As benefits of those - no need to spin any clusters and Glue would learn data schemas automatically for you.
http://docs.aws.amazon.com/athena/latest/ug/glue-best-practices.html

2 Likes

This is the key insight :slight_smile:

I think this is the right place to post this question, since people are discussing storage formats above.

I have been trying to use feather with the grocery forecasting Kaggle competition and even after I optimize data types, saving and reading the dataframe to feather format is very very slow. It was taking 10-15 minutes for each operation on the joined dataframe.

Is there something I am missing? Everywhere I read says feather is supposed to be extremely fast and this is not that big of a dataset for in memory.
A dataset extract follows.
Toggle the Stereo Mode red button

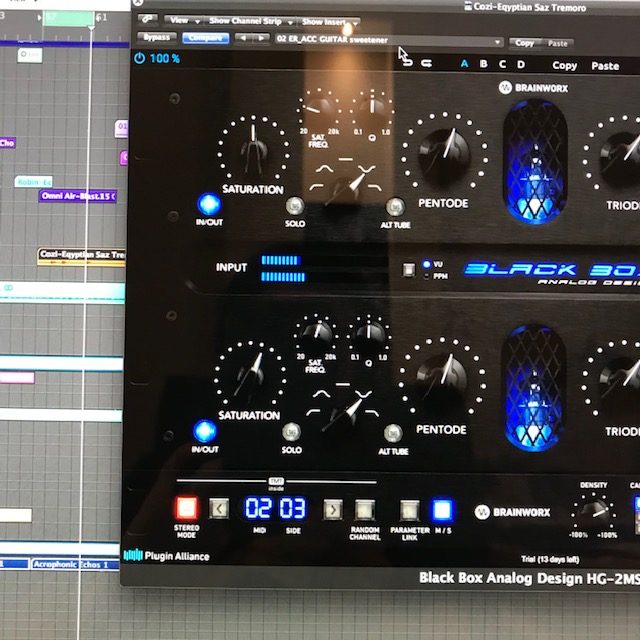(x=186, y=508)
That’s not related to feather - feather format is simply saving a copy on disk.

Sorry, I meant the df.to_feather() and pd.read_feather() operations.are taking that long. It has been faster to read in the original csv files and go through my entire feature engineering process than just read in the already processed feather files that were saved from before.

Oh that’s odd. Maybe check how big those files are? It could just be a slow hard drive.
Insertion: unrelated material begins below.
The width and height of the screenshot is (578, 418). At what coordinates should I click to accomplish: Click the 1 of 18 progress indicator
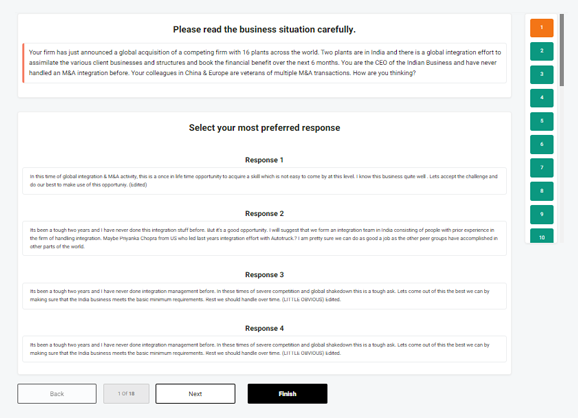[126, 394]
Admittedly I still need to dig into Feather and bcolz more, but for @mark-hoffmann 's case numpy could address some of these issues.

I make heavy use of numpy record arrays at work and am always surprised they aren’t more well known. You get named columns, binary data format, compression and memory mapping from numpy. numpy .savez and load for .npz is far faster than reading .csv for large data. If you ever find the need to accelerate your code, being a core numpy type, record arrays play very nicely with numba (where dataframes do not) and cython - this is a big reason I use them.
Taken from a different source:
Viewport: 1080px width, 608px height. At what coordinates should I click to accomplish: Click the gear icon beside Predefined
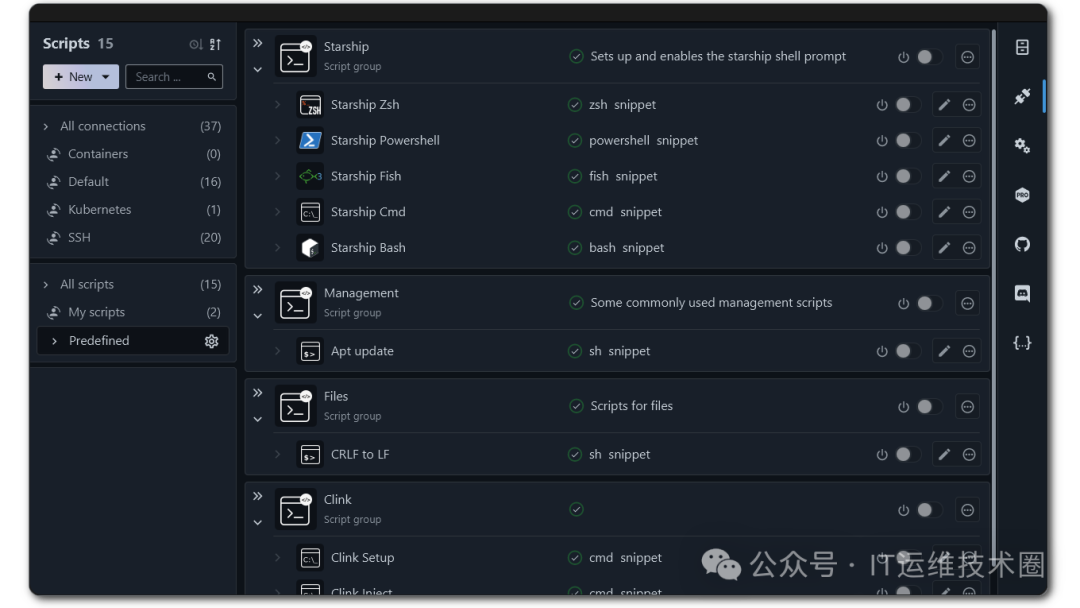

You can pass them to a dataframe constructor and get them back by df.to_records().

There are caveats as they are basically arrays of structs - they aren’t as nice to work with if you have a lot of text data (I use fixed width byte strings - you can convert back using byte_string.decode(…), but pandas handles as objects if I recall correctly). They also aren’t great for resizing -> I really just use them as an efficient data format.

Sorry - this doesn’t talk to the merge issue - curious what others find. Feather and bcolz are both columnar formats which should be much better in that case.

I believe feather should be quite a bit faster than numpy record arrays AFAIK.

Feather looks good - being able to target it in many languages is valuable - I’ll put it back in the test loop as we move away from numba.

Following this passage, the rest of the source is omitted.